Butkovitz, Tracy spar in controller debate

City Controller candidate Terry Tracy, right, part of the new breed of young Philadelphia Republicans, makes a point while meeting with the Inquirer Editorial Board. (CHARLES FOX/Staff Photographer)
City Controller candidate Terry Tracy, right, part of the new breed of young Philadelphia Republicans, makes a point while meeting with the Inquirer Editorial Board. (CHARLES FOX/Staff Photographer)
Posted: October 24, 2013

CITY CONTROLLER Alan Butkovitz presents himself as a level-headed auditor of the city's finances, surrounded by elected officials who don't always share his foresight for fiscal chaos.

Terry Tracy, a Republican who works as a business manager for high-end clothing brands, says Butkovitz isn't doing enough to help a city troubled with an education-funding crisis and a tax structure that discourages business.

They met last night to debate those issues, ahead of the Nov. 5 general election.

Tracy, 31, vowed to stick to the original job description for controller by auditing every department every year while expanding the use of policy analysis.

"We reel from crisis to crisis," Tracy said of the city. "We stumble from problem to problem."

Butkovitz, 61, a two-term Democrat and ward leader who previously served as a state representative, cast Tracy as an uninformed newcomer with close ties to the state Republican Party.

"In a nutshell, Terry just described what we have done since 2005," said Butkovitz, defending what he called a "streamlining" of department audits to make room for performance audits of certain areas of the city's finances where risk and fraud flourish.

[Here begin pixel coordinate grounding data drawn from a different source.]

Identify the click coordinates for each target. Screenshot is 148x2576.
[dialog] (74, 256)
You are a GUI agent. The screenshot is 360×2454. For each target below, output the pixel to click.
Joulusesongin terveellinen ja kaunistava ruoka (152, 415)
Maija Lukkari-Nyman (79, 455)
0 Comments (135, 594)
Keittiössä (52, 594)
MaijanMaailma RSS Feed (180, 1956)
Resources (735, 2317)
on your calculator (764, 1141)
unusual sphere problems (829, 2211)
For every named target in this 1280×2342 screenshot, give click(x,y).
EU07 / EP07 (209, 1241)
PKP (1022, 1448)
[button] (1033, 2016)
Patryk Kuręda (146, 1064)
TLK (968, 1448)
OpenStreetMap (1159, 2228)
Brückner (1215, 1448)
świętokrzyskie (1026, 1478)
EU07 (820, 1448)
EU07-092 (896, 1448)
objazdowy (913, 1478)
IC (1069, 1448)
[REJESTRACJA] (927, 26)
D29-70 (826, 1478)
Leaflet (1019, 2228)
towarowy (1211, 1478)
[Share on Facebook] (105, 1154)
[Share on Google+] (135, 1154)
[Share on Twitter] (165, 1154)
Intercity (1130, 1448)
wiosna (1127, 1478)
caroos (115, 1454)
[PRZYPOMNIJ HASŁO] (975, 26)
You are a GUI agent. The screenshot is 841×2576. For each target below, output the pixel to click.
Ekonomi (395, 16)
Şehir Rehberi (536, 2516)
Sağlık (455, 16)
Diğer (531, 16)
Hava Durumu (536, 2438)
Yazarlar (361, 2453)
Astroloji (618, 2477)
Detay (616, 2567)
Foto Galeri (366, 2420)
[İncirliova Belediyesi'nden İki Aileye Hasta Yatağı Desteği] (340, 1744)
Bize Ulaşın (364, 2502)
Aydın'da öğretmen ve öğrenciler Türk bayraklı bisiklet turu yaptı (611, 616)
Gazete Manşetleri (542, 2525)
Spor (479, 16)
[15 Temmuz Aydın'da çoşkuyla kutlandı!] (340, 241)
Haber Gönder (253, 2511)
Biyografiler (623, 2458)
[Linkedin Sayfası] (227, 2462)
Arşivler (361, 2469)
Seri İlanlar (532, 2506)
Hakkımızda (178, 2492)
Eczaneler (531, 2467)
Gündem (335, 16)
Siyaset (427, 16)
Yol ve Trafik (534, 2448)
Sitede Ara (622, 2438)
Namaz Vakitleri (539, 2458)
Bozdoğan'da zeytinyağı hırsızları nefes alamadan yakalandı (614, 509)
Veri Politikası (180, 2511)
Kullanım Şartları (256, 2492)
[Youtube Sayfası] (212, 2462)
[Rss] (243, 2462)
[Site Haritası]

Debate moderator Dave Davies of WHYY asked Butkovitz if he planned to complete a full third term if re-elected or if he would resign to run for mayor in 2015, as many have predicted.

"Right now I don't know how that will go," Butkovitz replied, predicting that the field for the mayoral race will be more clear in 2014. "You can't count on me necessarily finishing the term, but there's a lot to be decided."

Butkovitz rejected the notion that, in a city with a 6-to-1 voter registration edge for Democrats over Republicans, the controller should be elected from the minority political party.

"There isn't a problem of a majority and minority party in Philadelphia," Butkovitz said. "There's a problem of one party. The governor and the mayor act in cahoots. The Republicans in Philadelphia, such as they are, operate as part of the power structure."

Tracy called it "almost comical" that Butkovitz complains about Republican policies ruining the city. He noted that six decades ago the city was governed by an "antiquated and corrupt" political machine - he didn't mention that it was the Republican Party of the time - until a reform movement from the opposite party took power.

"They came in and they threw the bums out," Tracy said. "I think when they see what has happened in the last 60 years, they're probably rolling over in their graves."